Freight volumes are expected to increase in the future, while at the same time, air quality regulations are becoming more stringent. Truck freight movements generate a significant amount of transportation greenhouse gas and particulate emissions. States and MPOs will need to look more closely at reducing truck freight emissions through emissions and fuel-reduction technologies, operational changes, and infrastructure investments, in order to meet new air quality standards. In addition, large freight -generating facilities such as medical centers, universities, airports, and convention centers need to understand how they can conduct their activities in ways that can mitigate the negative impacts of truck freight on air quality. While emissions-reduction technologies for heavy-duty diesel trucks are available, adoption rates have been slow and emerging technologies have not been adequately tested. Research is needed to understand (1) the emissions- and fuel-reduction technologies available, (2) the challenges to wider adoption of those technologies, (3) where these technologies best fit diverse geography and efficient supply-chain needs, and (4) the potential emissions reductions. In addition, operational changes and infrastructure investments, whether combined with technologies or on their own, could make significant impacts on truck freight emissions and fuel usage. With this understanding, research is then needed to encourage the best use of the technological, operational, and infrastructure investment alternatives that mitigate truck freight impacts on criteria air pollutants, fuel efficiency, and greenhouse gas emissions.

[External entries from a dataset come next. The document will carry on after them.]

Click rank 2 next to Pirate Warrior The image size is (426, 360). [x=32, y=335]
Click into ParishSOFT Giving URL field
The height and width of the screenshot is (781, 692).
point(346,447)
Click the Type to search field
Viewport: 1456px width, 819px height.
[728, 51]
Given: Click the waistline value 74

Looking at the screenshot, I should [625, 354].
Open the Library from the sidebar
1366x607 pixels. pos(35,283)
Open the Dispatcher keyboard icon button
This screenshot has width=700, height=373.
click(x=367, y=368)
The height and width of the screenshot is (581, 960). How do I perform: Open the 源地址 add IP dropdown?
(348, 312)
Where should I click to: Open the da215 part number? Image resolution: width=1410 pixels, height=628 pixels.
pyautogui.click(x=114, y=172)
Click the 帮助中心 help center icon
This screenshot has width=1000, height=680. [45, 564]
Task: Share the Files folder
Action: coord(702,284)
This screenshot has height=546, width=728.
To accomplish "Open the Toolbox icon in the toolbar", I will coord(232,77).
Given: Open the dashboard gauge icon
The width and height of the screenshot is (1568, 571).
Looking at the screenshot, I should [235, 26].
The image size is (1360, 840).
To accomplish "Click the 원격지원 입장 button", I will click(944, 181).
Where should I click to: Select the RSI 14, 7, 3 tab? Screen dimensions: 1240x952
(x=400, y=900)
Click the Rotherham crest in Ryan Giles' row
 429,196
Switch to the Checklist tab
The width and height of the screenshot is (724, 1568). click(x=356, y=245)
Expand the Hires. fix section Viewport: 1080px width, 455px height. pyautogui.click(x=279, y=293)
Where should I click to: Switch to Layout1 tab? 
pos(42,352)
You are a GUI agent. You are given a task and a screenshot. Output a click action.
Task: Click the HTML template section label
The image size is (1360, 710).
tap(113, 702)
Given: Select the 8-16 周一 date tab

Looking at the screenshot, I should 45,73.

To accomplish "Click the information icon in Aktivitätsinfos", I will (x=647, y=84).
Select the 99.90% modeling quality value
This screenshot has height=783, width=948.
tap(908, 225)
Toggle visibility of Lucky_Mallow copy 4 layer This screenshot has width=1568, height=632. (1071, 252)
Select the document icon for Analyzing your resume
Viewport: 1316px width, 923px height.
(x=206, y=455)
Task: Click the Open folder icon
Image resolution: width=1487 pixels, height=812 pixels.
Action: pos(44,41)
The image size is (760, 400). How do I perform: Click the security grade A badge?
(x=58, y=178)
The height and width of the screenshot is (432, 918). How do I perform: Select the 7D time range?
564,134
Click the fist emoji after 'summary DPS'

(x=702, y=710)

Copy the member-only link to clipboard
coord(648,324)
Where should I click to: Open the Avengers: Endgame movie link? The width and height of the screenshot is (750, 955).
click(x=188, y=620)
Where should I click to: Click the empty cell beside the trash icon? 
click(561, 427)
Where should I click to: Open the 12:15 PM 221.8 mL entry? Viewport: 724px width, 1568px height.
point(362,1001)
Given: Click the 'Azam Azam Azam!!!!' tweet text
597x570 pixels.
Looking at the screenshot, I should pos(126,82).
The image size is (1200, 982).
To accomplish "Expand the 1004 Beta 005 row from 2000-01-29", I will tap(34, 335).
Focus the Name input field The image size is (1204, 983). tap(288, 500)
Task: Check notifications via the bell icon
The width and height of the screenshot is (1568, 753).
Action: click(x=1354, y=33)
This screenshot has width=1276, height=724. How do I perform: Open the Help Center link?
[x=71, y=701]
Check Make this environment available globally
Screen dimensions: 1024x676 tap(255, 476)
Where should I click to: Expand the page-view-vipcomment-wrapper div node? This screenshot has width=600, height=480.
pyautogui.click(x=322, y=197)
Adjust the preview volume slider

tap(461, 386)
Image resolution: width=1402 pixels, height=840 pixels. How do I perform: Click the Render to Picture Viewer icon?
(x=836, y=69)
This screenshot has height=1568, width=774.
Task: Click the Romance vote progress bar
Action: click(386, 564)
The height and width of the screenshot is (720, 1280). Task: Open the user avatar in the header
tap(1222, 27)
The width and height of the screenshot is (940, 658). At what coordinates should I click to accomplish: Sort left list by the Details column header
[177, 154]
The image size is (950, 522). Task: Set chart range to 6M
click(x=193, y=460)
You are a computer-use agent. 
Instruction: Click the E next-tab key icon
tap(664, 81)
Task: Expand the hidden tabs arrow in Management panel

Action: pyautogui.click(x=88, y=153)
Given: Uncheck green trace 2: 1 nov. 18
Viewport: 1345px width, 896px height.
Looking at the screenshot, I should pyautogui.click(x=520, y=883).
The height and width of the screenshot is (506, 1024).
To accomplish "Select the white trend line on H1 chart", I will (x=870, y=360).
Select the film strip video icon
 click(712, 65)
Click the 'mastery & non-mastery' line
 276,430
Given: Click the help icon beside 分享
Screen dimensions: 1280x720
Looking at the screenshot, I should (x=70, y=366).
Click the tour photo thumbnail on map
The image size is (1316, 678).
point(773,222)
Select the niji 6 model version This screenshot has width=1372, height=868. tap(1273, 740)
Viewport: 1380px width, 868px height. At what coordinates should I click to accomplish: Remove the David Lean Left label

The objective of this research is to develop a guide that assists in the potential deployment of fuel-efficient and low-emission truck freight strategies. The guide shall include an analytical tool that provides decisionmakers with a means to identify and evaluate appropriate strategies, alone or in combination. The strategies shall include various cost-effective technologies, operational changes, and infrastructure investments that can be deployed at the state, regional, and local levels.
Accomplishment of the project objective will require at least the following tasks.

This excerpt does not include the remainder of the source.